At top level (load time), monitor() creates the value without registering it. Inside a test_* function, it auto-registers for backward compatibility.

Monitors on fault assumptions

Attach monitors to fault_assumption() — they fire automatically in every test that uses the assumption:

def check_no_db_traffic(event):
    fail("traffic reached DB despite being down")

no_db_traffic = monitor(check_no_db_traffic, service="db", syscall="read")

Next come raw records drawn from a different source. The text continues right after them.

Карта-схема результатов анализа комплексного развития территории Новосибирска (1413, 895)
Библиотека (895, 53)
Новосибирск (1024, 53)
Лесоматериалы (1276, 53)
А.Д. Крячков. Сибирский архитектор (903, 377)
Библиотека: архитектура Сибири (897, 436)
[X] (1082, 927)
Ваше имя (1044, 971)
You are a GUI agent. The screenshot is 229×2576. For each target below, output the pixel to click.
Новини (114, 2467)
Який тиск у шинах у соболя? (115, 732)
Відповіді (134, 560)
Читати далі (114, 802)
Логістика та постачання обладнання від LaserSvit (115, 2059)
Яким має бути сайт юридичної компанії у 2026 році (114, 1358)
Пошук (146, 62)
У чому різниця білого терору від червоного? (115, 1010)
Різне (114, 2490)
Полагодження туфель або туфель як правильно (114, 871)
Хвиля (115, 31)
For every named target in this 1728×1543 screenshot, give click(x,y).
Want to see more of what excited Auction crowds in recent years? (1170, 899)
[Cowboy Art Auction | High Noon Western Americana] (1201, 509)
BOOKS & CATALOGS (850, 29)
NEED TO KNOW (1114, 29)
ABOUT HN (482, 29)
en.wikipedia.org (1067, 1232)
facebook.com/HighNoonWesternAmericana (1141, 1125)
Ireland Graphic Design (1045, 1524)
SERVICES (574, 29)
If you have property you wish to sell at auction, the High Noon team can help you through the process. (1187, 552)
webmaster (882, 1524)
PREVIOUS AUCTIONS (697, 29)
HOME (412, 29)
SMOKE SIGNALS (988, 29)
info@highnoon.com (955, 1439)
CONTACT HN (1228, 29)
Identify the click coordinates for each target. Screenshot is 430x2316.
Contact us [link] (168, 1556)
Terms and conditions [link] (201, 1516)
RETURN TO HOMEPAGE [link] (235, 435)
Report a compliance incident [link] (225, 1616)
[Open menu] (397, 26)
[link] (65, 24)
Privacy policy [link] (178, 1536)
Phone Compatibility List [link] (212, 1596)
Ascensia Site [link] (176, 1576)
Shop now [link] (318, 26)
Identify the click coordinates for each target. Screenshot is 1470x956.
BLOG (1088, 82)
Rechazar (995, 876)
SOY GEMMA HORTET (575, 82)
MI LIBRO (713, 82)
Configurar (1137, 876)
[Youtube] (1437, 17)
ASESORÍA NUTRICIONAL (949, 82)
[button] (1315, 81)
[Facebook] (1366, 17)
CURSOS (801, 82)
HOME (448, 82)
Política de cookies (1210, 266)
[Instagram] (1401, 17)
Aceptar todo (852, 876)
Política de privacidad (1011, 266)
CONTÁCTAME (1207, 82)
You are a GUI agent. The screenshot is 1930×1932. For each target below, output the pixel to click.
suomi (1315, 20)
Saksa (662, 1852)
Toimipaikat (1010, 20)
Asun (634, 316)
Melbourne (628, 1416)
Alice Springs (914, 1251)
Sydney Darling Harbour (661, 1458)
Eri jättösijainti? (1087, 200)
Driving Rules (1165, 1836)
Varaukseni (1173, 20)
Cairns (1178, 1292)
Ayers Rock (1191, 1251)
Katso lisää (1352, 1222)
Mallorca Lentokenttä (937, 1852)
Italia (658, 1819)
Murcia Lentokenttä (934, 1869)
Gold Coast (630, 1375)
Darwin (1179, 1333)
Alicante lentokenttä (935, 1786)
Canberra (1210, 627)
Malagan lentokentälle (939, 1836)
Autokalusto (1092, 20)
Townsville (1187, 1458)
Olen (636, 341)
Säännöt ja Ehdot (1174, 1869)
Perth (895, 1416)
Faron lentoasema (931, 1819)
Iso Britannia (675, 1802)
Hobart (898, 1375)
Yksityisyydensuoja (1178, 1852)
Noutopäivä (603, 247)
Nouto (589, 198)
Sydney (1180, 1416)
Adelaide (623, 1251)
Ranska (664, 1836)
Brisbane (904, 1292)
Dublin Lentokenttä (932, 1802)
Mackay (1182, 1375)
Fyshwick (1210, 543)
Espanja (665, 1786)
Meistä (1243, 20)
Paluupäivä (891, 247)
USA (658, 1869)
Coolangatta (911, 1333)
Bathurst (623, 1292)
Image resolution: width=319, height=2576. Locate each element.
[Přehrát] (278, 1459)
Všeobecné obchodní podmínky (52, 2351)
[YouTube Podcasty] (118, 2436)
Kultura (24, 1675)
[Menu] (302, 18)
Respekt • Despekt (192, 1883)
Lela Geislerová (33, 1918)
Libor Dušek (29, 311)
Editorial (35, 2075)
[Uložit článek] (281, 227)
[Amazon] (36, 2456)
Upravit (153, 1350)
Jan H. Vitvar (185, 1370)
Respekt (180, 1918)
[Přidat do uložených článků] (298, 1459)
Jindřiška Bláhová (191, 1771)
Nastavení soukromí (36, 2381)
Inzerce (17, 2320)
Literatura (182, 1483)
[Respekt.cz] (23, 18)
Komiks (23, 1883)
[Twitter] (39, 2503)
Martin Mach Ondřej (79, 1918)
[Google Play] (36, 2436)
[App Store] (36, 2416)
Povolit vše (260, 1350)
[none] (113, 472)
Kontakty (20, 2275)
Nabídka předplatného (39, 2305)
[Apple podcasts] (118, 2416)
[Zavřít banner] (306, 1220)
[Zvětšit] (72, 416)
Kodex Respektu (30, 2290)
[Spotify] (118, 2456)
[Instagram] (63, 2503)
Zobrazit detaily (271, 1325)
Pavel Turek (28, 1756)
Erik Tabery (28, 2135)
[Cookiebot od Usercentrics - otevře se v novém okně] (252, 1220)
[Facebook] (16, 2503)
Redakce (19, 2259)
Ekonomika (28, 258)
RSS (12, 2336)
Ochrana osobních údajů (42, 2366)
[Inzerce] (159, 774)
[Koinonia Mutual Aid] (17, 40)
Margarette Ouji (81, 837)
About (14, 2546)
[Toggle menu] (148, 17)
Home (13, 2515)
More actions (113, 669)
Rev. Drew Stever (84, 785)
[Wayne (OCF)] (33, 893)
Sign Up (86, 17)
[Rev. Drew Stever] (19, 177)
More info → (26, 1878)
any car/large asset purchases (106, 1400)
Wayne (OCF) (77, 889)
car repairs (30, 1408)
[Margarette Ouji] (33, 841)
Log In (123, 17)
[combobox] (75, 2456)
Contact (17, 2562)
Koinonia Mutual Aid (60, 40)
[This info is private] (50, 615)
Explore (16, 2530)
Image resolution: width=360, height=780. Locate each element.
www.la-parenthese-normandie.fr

db_down = fault_assumption("db_down",
    target = api,
    connect = deny("ECONNREFUSED"),
    monitors = [no_db_traffic],  # active in every test using db_down
)

Now use it in a matrix — monitors travel with the assumption:

fault_matrix(
    scenarios = [order_flow, health_check],
    faults = [db_down, disk_full],
    monitors = [max_retries],  # matrix-wide monitor on top
)
# Every cell gets: db_down's no_db_traffic + matrix's max_retries

Shared monitors across tests

Put invariant monitors in a separate file and load them everywhere:

# invariants.star
def check_no_orphan_events(event):
    # ...business logic...
    pass

def check_no_negative_stock(event):
    # ...business logic...
    pass

no_orphan = monitor(check_no_orphan_events)
no_negative_stock = monitor(check_no_negative_stock, service="inventory")
# any-test.star
load("invariants.star", "no_orphan", "no_negative_stock")

db_down = fault_assumption("db_down",
    target = api,
    connect = deny("ECONNREFUSED"),
    monitors = [no_orphan, no_negative_stock],
)

fault_matrix(
    scenarios = [order_flow],
    faults = [db_down],
)
# Every matrix cell runs with both invariant monitors active.

Every test that uses db_down — whether via fault_scenario() or fault_matrix() — gets the invariants automatically.

What you learned

  • Monitors fire on every event in real-time — catch violations immediately
  • Lifecycle: start at monitor(), fire on each event, stop at test end
  • First-class MonitorDef: monitor() returns a value, stored in variables
  • Monitors on assumptions: travel with fault_assumption(monitors=)
  • Matrix-wide monitors: apply to every cell via fault_matrix(monitors=)
  • Temporal properties: “A before B”, “never A after B”, “at most N times”
  • Syscall monitors: infrastructure invariants (denied syscalls, write ordering)
  • Event source monitors: business invariants (no orphan events, no duplicates)
  • Combined monitors: cross-layer verification (syscall + WAL + Kafka + HTTP)

What’s next

Chapter 16 introduces network partitions — bidirectional splits between services that combine naturally with monitors to verify split-brain behavior and partition tolerance.